“We don’t want to produce, that’s not our goal,” says Chris Rice, co-president of Endeavor Content. The content division of talent agency WME-IMG does, however, want to disrupt the mechanics behind production as well as find business where it historically does not exist.

Rice oversees the company’s global TV and film team with co-president Graham Taylor. It is on the small screen that Endeavor Content has been making the most recent headlines, with a number of high-profile deals for series including Tom Hiddleston and Hugh Laurie’s The Night Manager and Phoebe Waller-Bridge’s Sandra Oh-fronted Killing Eve.

Killing Eve Jodie Comer and Sandra Oh

“Our entire business is built around providing infrastructure and services—whether that’s support, sales, financing or business affairs—to some of the world’s most fantastic producers, to offer them whatever they need to operate their business in the most effective way,” says Rice. “But we are not producers.”
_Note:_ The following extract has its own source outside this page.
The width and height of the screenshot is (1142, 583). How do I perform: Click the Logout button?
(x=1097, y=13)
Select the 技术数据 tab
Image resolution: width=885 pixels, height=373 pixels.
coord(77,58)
Endeavor Content does this in a number of different ways. For instance, the company acts as a North American sales partner for a number of high-end British drama businesses, helping to sell big-budget series such as Neal Street Productions and Vertigo Films’ epic fantasy thriller Britannia to Amazon in the U.S. and Jane Campion’s Elisabeth Moss-fronted Top of the Lake to SundanceTV. It is currently working on a deal for Bad Wolf’s His Dark Materials adaptation, which is thought to have interested Apple.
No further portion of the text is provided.